-------- TE LEZEN FRAGMENT --------

Bij de meerdere vergaderingen waarnaar zij afgevaardigd worden, voegen zij zich ongereserveerd in het kerkelijk handelen naar Schrift, belijdenis, kerkorde en synodale besluiten, behoudens het recht van appel. Als zij dat, als het om de onderhavige kwesties gaat, niet met hun persoonlijk geweten in overeenstemming kunnen brengen, zullen zij zich niet laten afvaardigen.
5. Ambtsdragers en leden uit interim-gemeenten kunnen functioneren in deputaatschappen, maar de deputaatschappen voeren beleid in overeenstemming met de Schrift, de belijdenis, de kerkorde en de geldende synodale besluiten. Alle leden van een deputaatschap committeren zich daaraan, en dragen het beleid loyaal en royaal uit. Als leden daar om des gewetens wil aarzeling bij ervaren, treden zij vrijwillig terug.
6. Volgens art.41 sub 2 K.O. hebben de deputaten art.49 K.O. een taak bij de overgang van een kerk naar een andere classis. Zij zouden ook betrokken kunnen worden bij uitvoering van de ‘classicale herindeling’ van het interim-model, misschien nog des te beter als het voorstel van deputaten kerkorde en kerkrecht wordt overgenomen om deze deputaten in het vervolg landelijk te benoemen. Een mogelijkheid is ook voor specifiek deze taak een commissie met bisschopachtige figuren te benoemen, die ook een taak krijgt bij het te voeren kerkelijke gesprek (zie bij 7.).
7. De particuliere synode komt in de huidige situatie samen in een jaar waarin een synode bijeenkomt, of eerder ter behandeling van een appel. De synode vindt driejaarlijks plaats.
Eenmaal per jaar zal een convent van alle kerken worden gehouden, of volgens een vergelijkbare vorm van kerkbreed overleg. Op zo’n convent worden geen besluiten genomen maar wordt wel diepgaand gesproken over thema’s, zoals genoemd onder 7. op pagina 4. Deze thema’s kunnen in de plaatselijke kerken en op classisvergaderingen worden voorbereid. Mogelijk kan zo’n convent ook eens een kerkmuuroverstijgend karakter krijgen. Voor de beoogde kerkbrede gesprekken dient een meerjarig programma te worden opgesteld, door het deputaatschap art.49 K.O. of de onder 6. bedoelde commissie, die dit proces ook begeleidt. De inzet van deze gesprekken is elkaar te hervinden op het fundament van de kerk, in liefde en vertrouwen, zodat de divergentie in beleid zal afnemen en verschillende inzichten op theologische onderdelen en pastorale verschijnselen niet langer aanleiding hoeven te zijn voor een gescheiden classicaal optrekken.
8. De commissie toekomst is namelijk van mening dat deze wijze van kerk-zijn sowieso geen permanent karakter kan hebben. Op den duur zal duidelijk moeten worden of de plaats van interim-gemeenten in ons kerkverband houdbaar is. Daarbij zal een rol spelen hoe de dingen zich in een interim-classis ontwikkelen, hoe de kerken daar hun eigen plaats zien, maar ook de voortgaande studie en het kerkbrede gesprek over fundamentele thema’s. Met de bede dat in plaats van verdere vervreemding juist een nieuwe toenadering gevonden zal kunnen worden. Het interim-model is een noodgreep, waarin wij menen samen een toevlucht te mogen vinden om de eenheid in Christus. Tijdelijk dus, al menen wij wel dat dit proces gebaat is bij rust, ook in duur en tempo. Het lijkt ons verantwoord om hiervoor drie synodeperioden aan te houden. Dv op de synode van 2033 zal dan een evaluatie plaatsvinden, en een besluit genomen worden.

-------- INHOUD DATASET --------

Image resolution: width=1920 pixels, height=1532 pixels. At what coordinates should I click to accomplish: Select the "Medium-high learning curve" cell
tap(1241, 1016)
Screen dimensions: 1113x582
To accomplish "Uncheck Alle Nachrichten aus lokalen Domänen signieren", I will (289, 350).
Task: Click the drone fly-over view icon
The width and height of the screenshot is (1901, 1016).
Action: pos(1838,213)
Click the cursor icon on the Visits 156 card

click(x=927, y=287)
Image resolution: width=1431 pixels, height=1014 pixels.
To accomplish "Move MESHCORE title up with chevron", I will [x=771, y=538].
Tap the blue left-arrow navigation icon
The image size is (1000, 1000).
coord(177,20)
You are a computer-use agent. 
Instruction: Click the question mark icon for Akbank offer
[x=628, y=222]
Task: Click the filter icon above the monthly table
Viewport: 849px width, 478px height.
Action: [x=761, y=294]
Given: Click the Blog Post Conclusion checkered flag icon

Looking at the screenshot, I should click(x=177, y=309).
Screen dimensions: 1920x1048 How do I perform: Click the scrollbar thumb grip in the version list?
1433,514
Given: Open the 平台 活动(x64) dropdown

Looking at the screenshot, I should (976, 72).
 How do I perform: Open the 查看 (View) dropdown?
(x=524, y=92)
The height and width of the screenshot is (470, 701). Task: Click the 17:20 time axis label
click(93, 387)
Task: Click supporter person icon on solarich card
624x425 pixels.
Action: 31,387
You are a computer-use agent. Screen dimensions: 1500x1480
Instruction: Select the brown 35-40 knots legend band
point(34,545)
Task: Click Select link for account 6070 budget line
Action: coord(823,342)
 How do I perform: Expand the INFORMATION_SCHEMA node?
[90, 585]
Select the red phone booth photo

--------

* OPDRACHT 1:
Noem de zaken waarmee deputaatschappen volgens het fragment over het interim-model hun beleid in overeenstemming moeten brengen.
* OPDRACHT 2:
Op welke synode zal volgens het fragment over het interim-model een evaluatie plaatsvinden?
De data doen hier niet ter zake.

* SCHRIFTELIJK ANTWOORD 1:
De Schrift, de belijdenis, de kerkorde en de geldende synodale besluiten.

* SCHRIFTELIJK ANTWOORD 2:
Op de synode van 2033.